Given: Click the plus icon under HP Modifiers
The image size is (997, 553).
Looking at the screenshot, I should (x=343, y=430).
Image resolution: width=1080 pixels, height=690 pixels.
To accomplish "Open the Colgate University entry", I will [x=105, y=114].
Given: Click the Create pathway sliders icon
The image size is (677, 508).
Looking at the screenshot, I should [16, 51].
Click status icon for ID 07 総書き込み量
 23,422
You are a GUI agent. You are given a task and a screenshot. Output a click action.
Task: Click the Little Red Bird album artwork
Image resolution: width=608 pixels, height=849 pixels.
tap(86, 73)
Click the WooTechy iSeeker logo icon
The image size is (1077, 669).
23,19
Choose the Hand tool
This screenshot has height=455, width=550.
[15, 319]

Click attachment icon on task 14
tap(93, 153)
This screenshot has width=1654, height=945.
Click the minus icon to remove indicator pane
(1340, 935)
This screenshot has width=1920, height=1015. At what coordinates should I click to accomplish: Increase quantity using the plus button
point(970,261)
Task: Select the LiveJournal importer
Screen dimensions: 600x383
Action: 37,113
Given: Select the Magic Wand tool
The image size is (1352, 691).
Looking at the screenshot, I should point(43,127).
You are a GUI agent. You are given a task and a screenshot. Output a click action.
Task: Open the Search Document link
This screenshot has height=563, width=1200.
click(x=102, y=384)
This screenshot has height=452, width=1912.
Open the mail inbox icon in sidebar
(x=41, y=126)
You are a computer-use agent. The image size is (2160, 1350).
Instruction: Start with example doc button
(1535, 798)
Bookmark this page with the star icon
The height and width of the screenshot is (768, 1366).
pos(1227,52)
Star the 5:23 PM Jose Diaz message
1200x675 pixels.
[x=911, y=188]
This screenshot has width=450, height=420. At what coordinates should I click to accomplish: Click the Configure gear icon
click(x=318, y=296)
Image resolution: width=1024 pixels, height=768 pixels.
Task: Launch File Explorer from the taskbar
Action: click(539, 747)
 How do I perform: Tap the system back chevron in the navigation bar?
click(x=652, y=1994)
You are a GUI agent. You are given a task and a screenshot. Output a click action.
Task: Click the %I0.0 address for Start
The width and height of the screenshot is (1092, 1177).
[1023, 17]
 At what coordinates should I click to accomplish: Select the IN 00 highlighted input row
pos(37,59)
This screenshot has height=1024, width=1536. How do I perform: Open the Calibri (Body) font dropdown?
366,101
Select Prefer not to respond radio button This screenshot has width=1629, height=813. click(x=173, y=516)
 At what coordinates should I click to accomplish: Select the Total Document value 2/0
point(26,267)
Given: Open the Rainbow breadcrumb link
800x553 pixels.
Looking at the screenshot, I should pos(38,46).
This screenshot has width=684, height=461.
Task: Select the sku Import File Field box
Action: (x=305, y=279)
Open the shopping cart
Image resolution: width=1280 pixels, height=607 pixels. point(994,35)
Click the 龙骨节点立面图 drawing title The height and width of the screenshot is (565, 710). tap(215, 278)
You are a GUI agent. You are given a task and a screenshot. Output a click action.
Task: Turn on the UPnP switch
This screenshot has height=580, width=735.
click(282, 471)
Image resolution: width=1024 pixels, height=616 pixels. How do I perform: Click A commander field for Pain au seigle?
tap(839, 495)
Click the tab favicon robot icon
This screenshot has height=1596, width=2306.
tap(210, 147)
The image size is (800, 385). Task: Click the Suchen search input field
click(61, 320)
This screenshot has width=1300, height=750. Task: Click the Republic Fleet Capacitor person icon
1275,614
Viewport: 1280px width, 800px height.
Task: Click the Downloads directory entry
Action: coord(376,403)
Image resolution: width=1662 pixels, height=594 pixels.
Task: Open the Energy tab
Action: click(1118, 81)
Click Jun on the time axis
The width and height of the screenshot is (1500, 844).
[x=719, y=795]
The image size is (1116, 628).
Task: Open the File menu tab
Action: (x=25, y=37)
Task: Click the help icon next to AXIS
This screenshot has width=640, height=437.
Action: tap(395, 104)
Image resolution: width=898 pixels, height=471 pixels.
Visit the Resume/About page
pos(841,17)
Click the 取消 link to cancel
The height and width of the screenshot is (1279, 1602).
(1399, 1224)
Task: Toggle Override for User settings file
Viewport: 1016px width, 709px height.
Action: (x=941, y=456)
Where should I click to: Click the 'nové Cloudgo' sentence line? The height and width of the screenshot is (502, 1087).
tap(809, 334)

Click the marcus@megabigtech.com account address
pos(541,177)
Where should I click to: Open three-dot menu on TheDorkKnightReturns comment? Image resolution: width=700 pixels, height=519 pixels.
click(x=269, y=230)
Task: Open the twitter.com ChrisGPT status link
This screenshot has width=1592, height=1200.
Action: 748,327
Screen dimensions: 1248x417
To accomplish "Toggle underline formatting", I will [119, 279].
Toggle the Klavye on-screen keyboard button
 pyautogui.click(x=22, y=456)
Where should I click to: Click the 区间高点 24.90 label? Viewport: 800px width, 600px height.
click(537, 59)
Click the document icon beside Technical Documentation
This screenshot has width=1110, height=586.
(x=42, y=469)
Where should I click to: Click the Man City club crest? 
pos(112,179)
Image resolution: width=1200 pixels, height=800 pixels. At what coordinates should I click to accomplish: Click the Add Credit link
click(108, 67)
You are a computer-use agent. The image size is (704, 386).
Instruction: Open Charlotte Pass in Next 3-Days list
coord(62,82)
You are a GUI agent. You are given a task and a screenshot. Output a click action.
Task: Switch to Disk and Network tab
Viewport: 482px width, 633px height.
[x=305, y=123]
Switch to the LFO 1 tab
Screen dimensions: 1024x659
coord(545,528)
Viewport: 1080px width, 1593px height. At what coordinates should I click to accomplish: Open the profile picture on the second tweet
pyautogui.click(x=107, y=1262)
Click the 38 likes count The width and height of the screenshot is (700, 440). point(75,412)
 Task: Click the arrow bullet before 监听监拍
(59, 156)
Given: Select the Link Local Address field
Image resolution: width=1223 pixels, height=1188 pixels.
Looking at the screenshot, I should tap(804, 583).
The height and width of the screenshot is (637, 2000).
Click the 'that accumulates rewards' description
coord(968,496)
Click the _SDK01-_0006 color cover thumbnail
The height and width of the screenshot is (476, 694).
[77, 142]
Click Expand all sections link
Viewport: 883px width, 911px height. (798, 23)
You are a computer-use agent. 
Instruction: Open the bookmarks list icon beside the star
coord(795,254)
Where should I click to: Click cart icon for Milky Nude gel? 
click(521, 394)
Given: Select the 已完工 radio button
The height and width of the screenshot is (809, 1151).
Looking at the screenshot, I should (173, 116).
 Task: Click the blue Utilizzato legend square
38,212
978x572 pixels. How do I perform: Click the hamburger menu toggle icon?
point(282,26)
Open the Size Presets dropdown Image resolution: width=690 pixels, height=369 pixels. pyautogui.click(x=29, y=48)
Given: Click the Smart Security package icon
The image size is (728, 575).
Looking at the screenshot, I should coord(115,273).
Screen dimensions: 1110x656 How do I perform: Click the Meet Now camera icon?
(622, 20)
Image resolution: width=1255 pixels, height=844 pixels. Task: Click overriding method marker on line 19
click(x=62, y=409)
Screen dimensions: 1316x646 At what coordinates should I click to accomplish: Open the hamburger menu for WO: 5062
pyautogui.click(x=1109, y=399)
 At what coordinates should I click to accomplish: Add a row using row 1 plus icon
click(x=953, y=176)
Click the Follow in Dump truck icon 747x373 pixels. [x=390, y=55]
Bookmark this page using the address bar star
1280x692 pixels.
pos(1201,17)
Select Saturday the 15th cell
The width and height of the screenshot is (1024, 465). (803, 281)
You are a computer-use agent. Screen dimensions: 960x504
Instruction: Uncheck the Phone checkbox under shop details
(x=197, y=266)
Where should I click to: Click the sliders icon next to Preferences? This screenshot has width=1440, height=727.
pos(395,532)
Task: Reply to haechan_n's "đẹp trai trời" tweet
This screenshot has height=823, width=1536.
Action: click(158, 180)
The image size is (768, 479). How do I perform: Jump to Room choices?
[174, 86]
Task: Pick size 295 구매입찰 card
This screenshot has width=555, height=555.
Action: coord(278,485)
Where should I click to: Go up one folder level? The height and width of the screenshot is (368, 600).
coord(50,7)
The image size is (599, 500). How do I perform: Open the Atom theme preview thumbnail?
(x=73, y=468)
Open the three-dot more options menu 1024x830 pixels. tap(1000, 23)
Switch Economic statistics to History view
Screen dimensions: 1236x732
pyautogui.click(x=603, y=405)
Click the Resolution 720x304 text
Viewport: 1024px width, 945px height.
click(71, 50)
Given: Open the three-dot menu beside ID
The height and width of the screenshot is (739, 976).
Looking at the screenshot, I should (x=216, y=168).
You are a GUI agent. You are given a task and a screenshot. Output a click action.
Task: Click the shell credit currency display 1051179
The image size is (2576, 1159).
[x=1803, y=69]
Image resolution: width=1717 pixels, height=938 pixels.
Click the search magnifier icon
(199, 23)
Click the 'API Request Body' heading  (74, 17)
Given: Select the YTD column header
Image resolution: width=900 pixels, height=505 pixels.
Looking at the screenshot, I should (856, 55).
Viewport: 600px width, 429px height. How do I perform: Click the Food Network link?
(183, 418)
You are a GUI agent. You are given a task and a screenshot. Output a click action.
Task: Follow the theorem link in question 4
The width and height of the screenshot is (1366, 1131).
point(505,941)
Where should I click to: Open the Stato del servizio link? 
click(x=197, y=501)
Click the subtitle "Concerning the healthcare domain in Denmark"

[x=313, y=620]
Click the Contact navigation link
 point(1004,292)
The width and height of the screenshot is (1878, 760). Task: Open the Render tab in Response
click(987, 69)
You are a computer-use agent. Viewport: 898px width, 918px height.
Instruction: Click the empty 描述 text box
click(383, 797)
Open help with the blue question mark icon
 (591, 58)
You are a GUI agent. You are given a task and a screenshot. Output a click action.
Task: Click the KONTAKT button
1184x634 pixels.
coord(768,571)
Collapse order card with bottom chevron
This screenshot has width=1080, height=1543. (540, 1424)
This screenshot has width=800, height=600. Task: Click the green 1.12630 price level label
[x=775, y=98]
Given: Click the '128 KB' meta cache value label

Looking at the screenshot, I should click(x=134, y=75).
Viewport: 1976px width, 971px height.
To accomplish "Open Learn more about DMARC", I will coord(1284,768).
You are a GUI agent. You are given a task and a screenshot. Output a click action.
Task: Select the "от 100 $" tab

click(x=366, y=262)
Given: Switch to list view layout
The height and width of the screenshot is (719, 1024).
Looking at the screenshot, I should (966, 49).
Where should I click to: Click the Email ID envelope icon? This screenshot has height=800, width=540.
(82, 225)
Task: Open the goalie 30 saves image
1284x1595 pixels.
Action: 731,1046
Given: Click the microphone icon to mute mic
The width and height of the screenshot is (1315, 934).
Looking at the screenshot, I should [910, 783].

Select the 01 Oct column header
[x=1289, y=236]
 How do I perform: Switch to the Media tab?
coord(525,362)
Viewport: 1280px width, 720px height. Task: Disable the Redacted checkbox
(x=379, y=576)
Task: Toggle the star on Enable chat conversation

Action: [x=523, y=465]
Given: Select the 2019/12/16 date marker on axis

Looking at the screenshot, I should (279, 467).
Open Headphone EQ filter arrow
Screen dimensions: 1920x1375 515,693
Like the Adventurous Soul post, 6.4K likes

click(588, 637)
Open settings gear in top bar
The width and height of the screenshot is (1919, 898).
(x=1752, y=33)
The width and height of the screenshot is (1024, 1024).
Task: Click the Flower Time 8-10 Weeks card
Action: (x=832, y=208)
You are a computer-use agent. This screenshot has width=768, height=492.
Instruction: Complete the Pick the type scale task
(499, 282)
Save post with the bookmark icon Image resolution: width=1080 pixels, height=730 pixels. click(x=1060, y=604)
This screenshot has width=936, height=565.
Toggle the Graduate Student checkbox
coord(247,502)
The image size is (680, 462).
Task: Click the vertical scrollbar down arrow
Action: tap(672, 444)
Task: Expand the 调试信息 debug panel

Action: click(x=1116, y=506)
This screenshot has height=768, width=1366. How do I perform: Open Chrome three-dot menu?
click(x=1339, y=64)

··········

Task item. Where a line in the listing above includes the string "computer", copy that line.

Task response.
You are a computer-use agent. The image size is (2160, 1350).
You are a computer-use agent. The image size is (704, 386).
You are a computer-use agent. 
You are a computer-use agent. Screen dimensions: 960x504
You are a computer-use agent. Viewport: 898px width, 918px height.
You are a computer-use agent. This screenshot has width=768, height=492.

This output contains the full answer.